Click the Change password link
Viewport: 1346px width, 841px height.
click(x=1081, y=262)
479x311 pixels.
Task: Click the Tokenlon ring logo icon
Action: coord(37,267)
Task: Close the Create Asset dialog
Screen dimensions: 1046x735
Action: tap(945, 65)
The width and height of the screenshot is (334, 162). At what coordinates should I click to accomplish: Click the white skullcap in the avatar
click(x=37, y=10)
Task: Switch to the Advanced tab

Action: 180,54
-*-*-
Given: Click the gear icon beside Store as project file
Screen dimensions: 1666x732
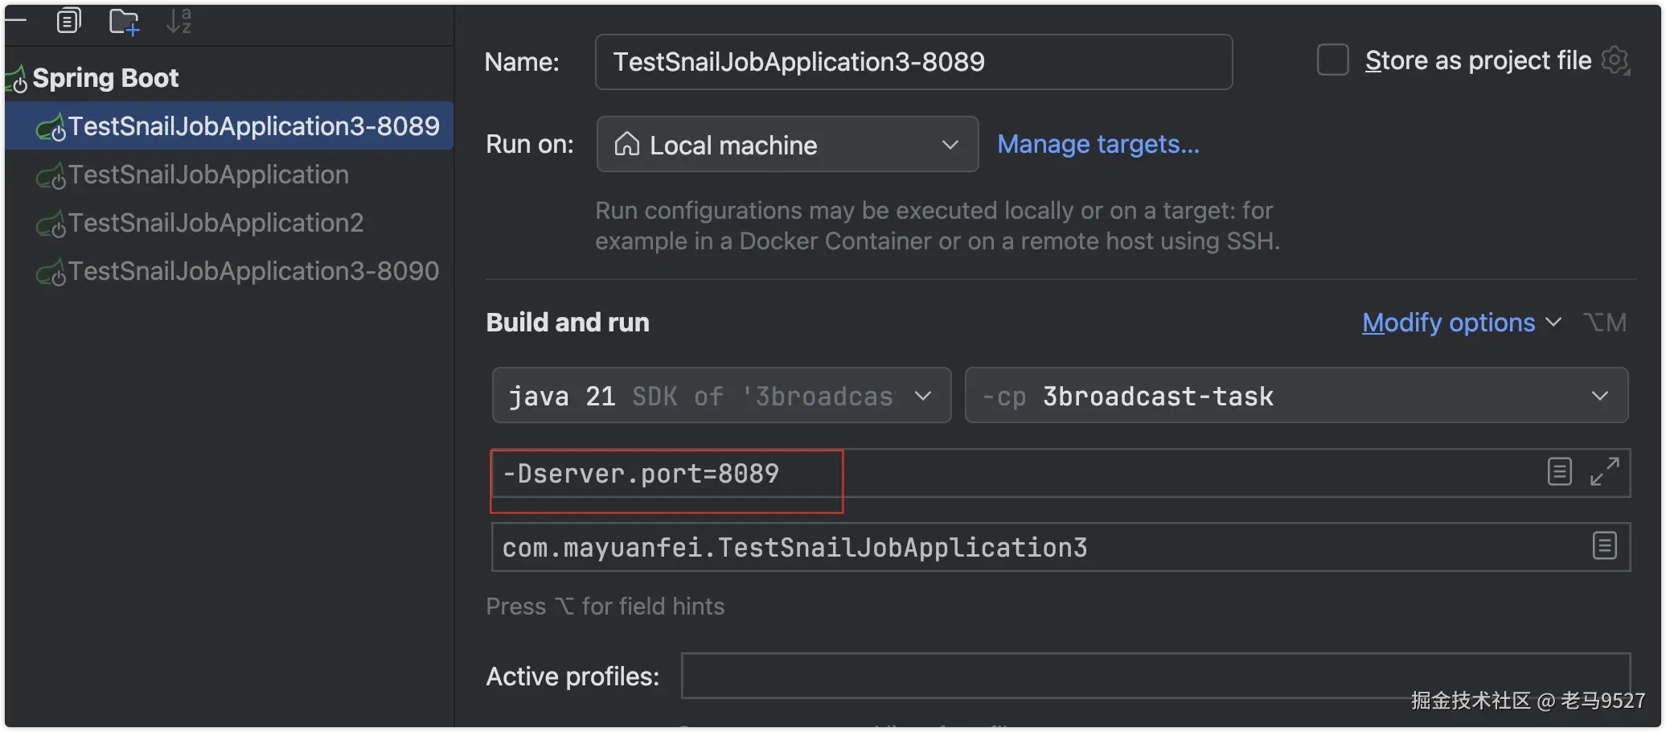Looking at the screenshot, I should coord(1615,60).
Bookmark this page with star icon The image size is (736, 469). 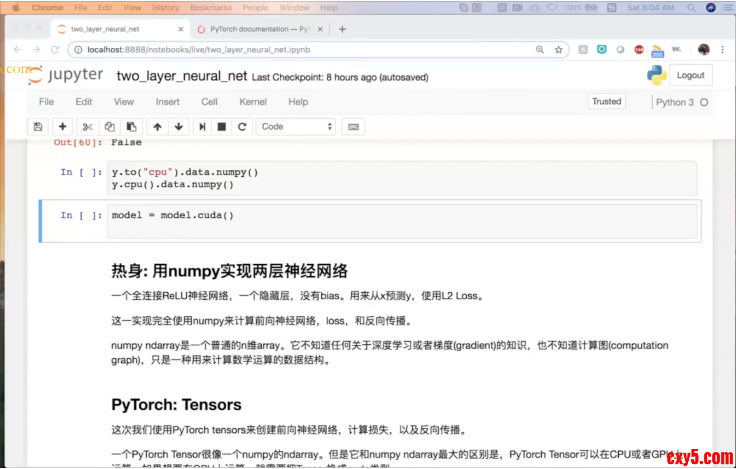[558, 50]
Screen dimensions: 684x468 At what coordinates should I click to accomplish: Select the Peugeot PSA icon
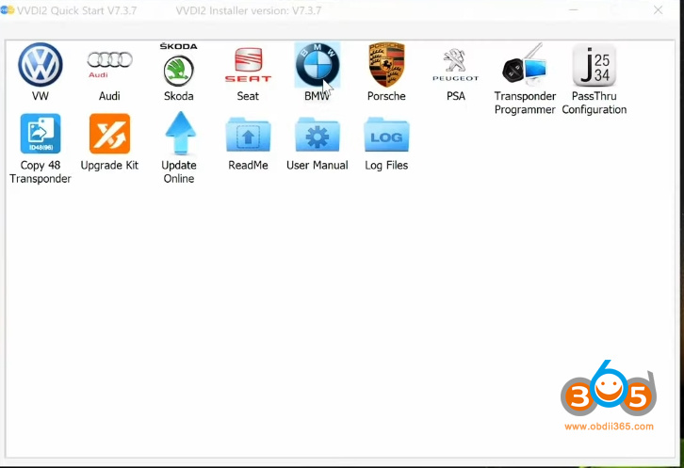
-*-*-
▶ [CONSIGNE] Recopiez uniquement tout ce qui va de la ligne contenant « Click the Change password link » jusqu'à celle contenant « Action: 180,54 » incluses, en substituant « window » à « dialog » et sans rien changer d'autre.

▶ [SOLUTION PROPOSÉE]
Click the Change password link
Viewport: 1346px width, 841px height.
click(x=1081, y=262)
479x311 pixels.
Task: Click the Tokenlon ring logo icon
Action: coord(37,267)
Task: Close the Create Asset window
Screen dimensions: 1046x735
Action: tap(945, 65)
The width and height of the screenshot is (334, 162). At what coordinates should I click to accomplish: Click the white skullcap in the avatar
click(x=37, y=10)
Task: Switch to the Advanced tab

Action: 180,54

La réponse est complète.